Rozdział 1 : Co dwa abs'y to nie jeden.

2.3K 286 58
                                    

Stałem jak słup soli ściskając kurczowo w dłoniach pudełko z ciastkami ryżowymi przed dębowymi drzwiami do domu sąsiadów. Ich posiadłość była większa i bardziej bogata od mojej, co wprawiało mnie w jeszcze większe zawstydzenie. Nie wiem ile tam tak trwałem. Minutę, dwie, trzy, godzinę. Nie miałem zielonego pojęcia, ale wiedziałem, że chciałem stamtąd uciec jak najszybciej.

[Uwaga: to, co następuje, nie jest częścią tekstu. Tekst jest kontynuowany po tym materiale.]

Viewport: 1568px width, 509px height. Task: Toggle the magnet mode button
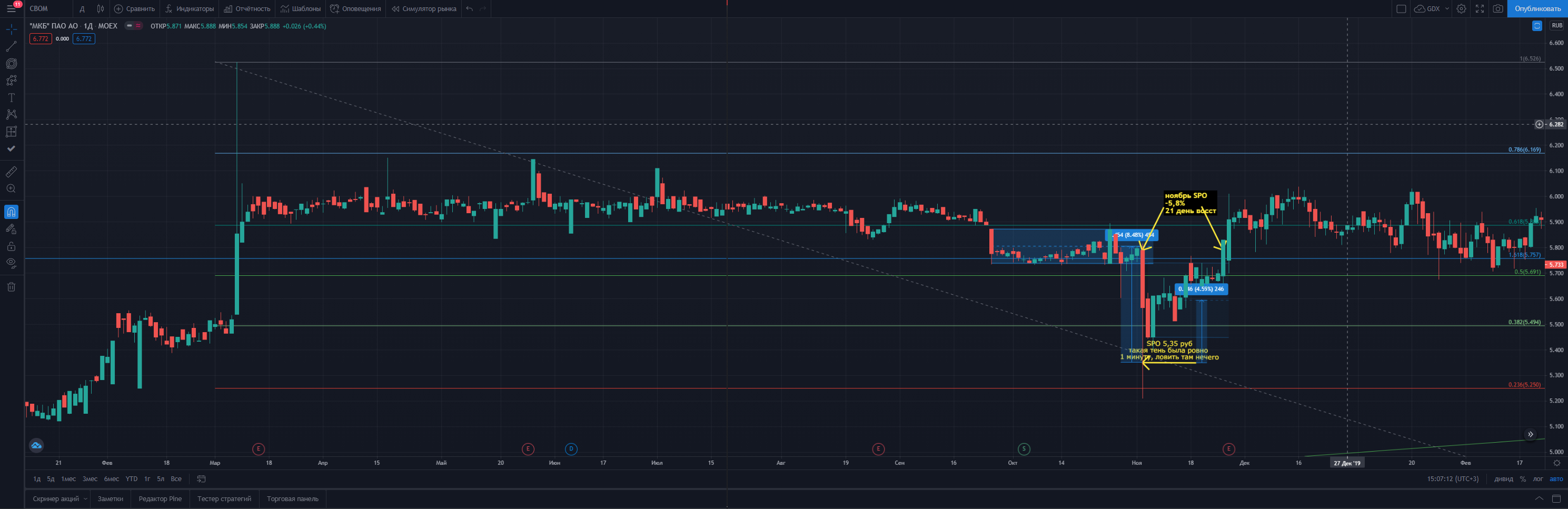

W końcu przełknąłem głośno ślinę. Spokojnie Baekhyun, tylko spokojnie. Będzie dobrze, przecież to tylko zwykłe ciastka, co nie? Zapukasz, ktoś ci otworzy, ty wepchniesz mu do rąk pudełko, przywitasz się i oznajmisz, że od teraz jesteście sąsiadami i spierdzielisz z powrotem do swojego bunkru na wstecznym biegu. To przecież nie jest takie skomplikowane! Nawet dziecko dałoby sobie radę!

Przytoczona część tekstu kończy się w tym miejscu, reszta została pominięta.